How is image cost calculated?

Images are billed as tokens, and the count depends on the image's dimensions and the detail setting. A low-detail image costs a small fixed number of tokens, while a high-detail image is tiled and each tile adds tokens, so larger high-detail images cost more. The estimator on this page gives a rough figure so you can plan.

Why is the model getting details in my image wrong?

Usually because the detail level is too low, the image is blurry or small, or the question is vague. For fine text or small features switch to high detail, send a sharp image, and ask a precise question. If accuracy still matters, ask the model to quote exactly what it sees rather than to summarise.

Can it read handwriting and documents?

It handles printed text and clear documents well and can often read tidy handwriting, but messy handwriting, low contrast, and skewed scans degrade accuracy. For document workflows, send high detail, crop to the relevant region, and validate the extracted text against expected formats rather than trusting it blindly.

How to Use GPT-4 Vision for Image Analysis

What GPT-4 Vision unlocks

GPT-4 Vision (GPT-4V) lets a language model see. You send an image alongside a text instruction, and the model reasons about both together — describing a scene, reading the text in a photo, interpreting a chart, classifying content, or pulling structured fields out of a receipt or form.

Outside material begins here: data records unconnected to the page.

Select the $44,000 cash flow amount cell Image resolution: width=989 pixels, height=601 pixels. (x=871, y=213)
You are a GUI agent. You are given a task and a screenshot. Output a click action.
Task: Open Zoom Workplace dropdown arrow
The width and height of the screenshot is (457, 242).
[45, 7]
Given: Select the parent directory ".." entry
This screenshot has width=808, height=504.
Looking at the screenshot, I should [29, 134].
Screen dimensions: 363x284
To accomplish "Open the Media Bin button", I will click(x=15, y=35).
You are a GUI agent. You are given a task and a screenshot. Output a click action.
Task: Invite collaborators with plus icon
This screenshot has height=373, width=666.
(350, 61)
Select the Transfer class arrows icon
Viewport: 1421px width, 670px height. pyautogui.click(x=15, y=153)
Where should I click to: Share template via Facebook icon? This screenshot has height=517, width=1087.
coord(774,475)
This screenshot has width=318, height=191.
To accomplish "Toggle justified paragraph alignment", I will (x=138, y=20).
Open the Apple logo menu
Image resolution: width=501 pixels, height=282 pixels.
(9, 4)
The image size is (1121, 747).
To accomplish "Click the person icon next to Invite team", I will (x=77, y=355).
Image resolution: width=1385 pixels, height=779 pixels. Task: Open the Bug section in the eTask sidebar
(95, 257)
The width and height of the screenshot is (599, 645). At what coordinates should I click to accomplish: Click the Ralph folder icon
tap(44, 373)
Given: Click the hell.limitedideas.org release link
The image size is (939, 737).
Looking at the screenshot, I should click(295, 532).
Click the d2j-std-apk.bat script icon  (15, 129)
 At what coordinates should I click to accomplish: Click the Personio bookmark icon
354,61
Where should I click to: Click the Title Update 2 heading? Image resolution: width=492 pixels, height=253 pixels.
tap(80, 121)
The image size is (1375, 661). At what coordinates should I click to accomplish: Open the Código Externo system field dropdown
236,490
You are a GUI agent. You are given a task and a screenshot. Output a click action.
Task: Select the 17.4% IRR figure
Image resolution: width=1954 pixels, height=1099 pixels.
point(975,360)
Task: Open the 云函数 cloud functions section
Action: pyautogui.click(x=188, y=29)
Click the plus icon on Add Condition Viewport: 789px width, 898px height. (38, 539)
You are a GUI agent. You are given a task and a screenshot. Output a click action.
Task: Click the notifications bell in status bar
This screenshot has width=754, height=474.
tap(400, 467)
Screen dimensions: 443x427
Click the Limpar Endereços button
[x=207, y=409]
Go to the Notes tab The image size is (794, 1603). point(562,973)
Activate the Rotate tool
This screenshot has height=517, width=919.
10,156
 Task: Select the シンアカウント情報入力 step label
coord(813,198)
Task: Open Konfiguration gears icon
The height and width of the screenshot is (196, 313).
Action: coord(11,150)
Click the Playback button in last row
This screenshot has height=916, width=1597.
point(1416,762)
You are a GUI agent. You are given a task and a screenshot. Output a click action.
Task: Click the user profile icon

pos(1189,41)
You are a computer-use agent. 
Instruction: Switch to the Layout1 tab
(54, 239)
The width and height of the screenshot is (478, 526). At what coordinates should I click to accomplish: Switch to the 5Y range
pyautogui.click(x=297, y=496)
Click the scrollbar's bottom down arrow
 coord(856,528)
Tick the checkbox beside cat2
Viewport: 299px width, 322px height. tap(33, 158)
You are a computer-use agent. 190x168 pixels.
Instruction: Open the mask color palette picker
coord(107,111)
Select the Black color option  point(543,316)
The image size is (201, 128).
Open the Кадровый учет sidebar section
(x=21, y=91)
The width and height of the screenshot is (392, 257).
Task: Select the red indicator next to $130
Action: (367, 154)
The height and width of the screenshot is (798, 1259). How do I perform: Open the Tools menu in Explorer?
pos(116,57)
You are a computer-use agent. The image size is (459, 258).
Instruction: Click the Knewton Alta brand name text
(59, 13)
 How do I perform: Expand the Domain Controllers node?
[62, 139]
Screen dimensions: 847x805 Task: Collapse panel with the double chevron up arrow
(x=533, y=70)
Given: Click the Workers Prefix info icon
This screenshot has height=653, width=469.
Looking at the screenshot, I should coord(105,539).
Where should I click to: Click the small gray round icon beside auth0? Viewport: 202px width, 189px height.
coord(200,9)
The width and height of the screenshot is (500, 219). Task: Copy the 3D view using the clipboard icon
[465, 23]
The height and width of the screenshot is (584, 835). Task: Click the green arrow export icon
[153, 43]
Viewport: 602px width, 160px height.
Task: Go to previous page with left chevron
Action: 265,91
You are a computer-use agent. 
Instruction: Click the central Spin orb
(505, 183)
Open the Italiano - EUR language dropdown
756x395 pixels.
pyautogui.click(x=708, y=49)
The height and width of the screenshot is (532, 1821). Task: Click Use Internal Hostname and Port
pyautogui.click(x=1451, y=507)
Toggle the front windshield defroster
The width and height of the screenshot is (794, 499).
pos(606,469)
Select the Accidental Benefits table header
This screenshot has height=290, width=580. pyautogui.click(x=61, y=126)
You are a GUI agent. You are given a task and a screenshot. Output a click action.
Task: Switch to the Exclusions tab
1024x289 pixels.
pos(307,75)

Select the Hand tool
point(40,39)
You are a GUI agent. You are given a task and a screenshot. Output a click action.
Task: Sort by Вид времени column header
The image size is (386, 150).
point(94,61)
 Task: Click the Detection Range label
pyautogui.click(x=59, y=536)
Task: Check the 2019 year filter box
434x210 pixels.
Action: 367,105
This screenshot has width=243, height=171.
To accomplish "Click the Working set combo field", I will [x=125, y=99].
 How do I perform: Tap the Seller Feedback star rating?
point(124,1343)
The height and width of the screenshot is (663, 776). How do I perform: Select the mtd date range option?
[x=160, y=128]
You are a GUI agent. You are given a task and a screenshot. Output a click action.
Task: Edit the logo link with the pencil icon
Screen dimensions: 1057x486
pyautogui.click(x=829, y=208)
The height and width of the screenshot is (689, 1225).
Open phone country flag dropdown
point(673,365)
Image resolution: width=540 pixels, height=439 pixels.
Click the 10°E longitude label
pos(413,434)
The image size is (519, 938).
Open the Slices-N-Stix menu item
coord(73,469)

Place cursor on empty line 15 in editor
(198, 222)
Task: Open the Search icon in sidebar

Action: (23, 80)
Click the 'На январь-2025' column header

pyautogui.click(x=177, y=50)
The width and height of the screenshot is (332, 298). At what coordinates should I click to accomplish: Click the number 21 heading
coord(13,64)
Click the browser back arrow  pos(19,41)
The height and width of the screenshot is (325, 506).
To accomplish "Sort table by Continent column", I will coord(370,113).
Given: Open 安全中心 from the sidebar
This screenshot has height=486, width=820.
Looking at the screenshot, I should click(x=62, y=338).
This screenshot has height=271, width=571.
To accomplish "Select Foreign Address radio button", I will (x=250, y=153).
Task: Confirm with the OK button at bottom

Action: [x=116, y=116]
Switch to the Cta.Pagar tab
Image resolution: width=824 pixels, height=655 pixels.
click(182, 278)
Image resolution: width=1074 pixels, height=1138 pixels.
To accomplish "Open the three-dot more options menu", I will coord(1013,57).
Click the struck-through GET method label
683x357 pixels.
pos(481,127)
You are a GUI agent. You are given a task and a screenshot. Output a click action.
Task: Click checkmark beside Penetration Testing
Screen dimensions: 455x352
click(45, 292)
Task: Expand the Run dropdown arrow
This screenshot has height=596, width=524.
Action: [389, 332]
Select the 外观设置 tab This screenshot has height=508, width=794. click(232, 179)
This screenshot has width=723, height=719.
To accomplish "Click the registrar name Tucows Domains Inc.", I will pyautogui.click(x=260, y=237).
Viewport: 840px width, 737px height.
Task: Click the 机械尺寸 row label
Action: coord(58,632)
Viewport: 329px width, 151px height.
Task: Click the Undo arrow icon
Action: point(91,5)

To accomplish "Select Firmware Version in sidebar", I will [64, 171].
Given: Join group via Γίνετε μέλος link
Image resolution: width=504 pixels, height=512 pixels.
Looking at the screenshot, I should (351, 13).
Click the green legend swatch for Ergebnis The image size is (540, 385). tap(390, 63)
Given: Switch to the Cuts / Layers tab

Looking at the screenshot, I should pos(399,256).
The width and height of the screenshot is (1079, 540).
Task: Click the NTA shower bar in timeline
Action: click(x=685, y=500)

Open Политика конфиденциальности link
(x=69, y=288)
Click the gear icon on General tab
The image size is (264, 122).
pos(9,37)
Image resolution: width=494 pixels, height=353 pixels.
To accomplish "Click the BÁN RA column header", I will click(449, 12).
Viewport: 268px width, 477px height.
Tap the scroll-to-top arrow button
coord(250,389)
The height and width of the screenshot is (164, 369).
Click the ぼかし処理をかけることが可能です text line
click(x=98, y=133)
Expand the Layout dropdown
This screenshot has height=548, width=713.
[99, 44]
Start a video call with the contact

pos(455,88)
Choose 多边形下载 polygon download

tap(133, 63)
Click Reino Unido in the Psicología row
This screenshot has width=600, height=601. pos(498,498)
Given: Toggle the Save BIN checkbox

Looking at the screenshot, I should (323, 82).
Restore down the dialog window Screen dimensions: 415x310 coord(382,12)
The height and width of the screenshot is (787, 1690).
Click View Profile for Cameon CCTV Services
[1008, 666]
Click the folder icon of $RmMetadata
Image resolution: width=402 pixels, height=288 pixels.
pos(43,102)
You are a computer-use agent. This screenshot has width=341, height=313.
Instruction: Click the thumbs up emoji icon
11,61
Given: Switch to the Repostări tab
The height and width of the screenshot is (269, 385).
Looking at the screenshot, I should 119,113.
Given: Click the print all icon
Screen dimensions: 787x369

It turns image understanding, which used to require specialised computer-vision pipelines, into the same prompt-and-response loop you already use for text. The skill is no longer training a model; it is giving it the right image and a precise question.

How it works

You make a normal chat request, but one of the content blocks is an image_url. That URL can be a public link to a hosted image, or a base64-encoded data URL — data:image/jpeg;base64,... — for private or locally generated images. Alongside it you include a text block with your instruction: describe the image, extract all visible text, classify the product, or answer a specific question. A detail setting controls fidelity: low gives a fast, cheap overview, while high tiles the image so the model can read small text and fine features at a higher token cost. The estimator below shows roughly how many tokens an image will consume at each detail level so you can plan cost before sending anything.

Tips and cost notes

Specificity wins. “What is in this image?” yields vague output; “Extract every line item and price from this receipt as a JSON array” yields something usable. For OCR and fine detail, send a sharp, well-cropped, high-detail image and, when accuracy is critical, ask the model to quote exactly what it sees rather than summarise. Watch cost: high-detail images are tiled, and each tile adds tokens, so a large high-detail image can cost many times a low-detail one. Default to low detail for overviews and reserve high detail for tasks that genuinely need it. Always validate extracted data against an expected format — vision output is impressive but not infallible, especially on handwriting, low contrast, and skewed scans.